Incidentally, I got drunk with Harry Dean Stanton once (Razor 1989ish) – and yes, he’s not acting. Or rather he’s become himself both onscreen and off.

Yobbo
Yobbo
16 years ago

Pretty simply a chick-flick is any movie where the main protagonist is female. Pretty Woman, Dirty Dancing, Mamma Mia, Waiting To Exhale, yadda yadda.

A rarer version is where the main protagonist is male, but acts female.

Examples:

What Women Want (Mel Gibson acting Female)
Made Of Honor (dude from Grey’s Anatomy Acting Female)
4 Weddings And A Funeral (Hugh Grant Acting Female)

Most men found in chick flicks are good looking but impossibly neurotic and commitment-phobic, but are eventually brought around by the main character’s effervescent personality.

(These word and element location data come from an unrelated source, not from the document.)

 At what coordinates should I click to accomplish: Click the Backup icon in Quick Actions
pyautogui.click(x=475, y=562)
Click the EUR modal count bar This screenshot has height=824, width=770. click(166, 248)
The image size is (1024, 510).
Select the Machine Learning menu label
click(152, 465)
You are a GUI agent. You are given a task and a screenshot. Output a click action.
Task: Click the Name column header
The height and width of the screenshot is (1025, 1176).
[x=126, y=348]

In contrast in male-oriented romantic comedies, the women are usually portrayed as the “Ideal Girlfriend” in pretty much every way, who dump the main character for doing something stupid but eventually forgive them blah blah blah.

E.G.

Wayne’s World
Van Wilder
Jerry Maguire
40 year old Virgin
Something About Mary

It’s possible for some films to be both but it’s rare (Jerry Maguire for example was a huge hit with male audiences, because it’s about sports – and cool dudes, but also has a fair bit of chick flick in it).

Yobbo
Yobbo
16 years ago

“Knocked Up” is another pretty classic example of the male version of the romantic comedy too.

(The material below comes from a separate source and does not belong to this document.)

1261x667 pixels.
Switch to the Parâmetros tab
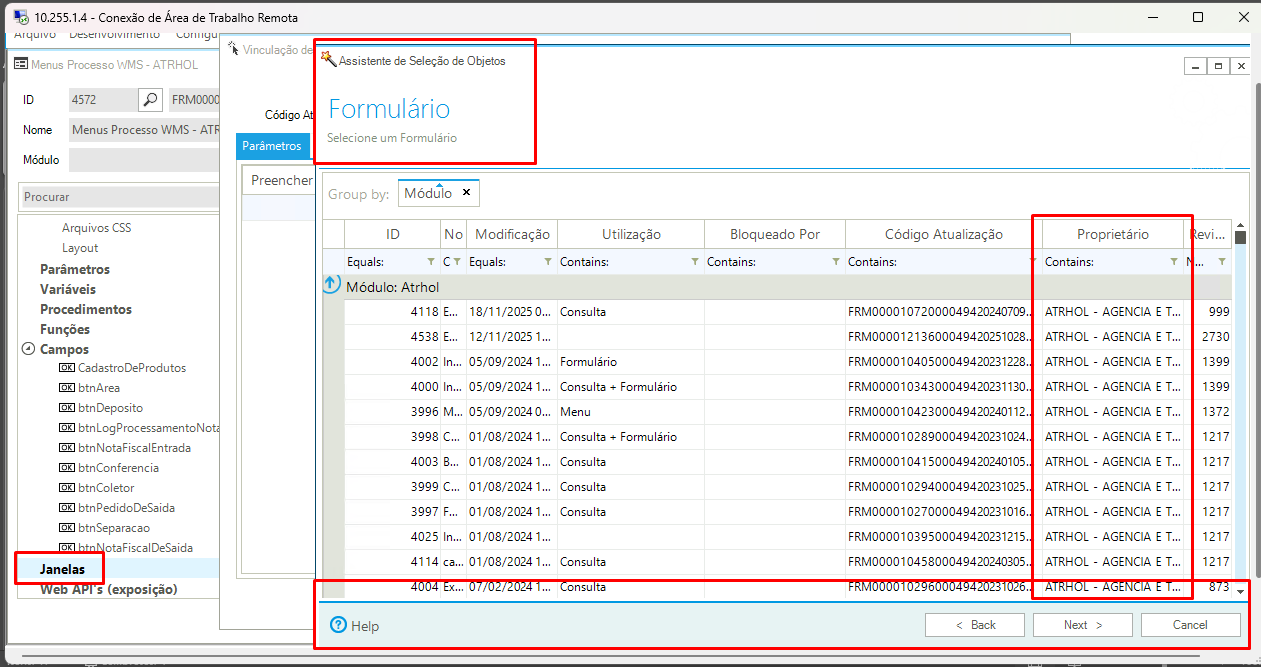point(271,146)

Kathering Heigl – Ideal girlfriend
Seth Rogen – Cool Dude
Brother In Law – Even Cooler

Does something stupid, chick hates him.
Guys go to Vegas, do drugs.
Comes back, Chick loves him again.

The end.

Nicholas Gruen
Admin
16 years ago

“faint homoerotic suggestion that Evelyn Waugh wrote into the novel”

It isn’t too faint. There’s a passage, don’t ask me where, where Sebastian and Charles’ sexual activity is made pretty unambiguous, though of course in a way that is obviously not as simply expressed as that. It’s made clear nevertheless in a passage that’s pretty hard to interpret in any other way. I wouldn’t call Brideshead ‘faintly’ homoerotic for its time.

And I never thought of it as a ‘chick flick’ because it’s fundamentally (sorry about that) about two guys though two women play substantial (ie co-star) roles.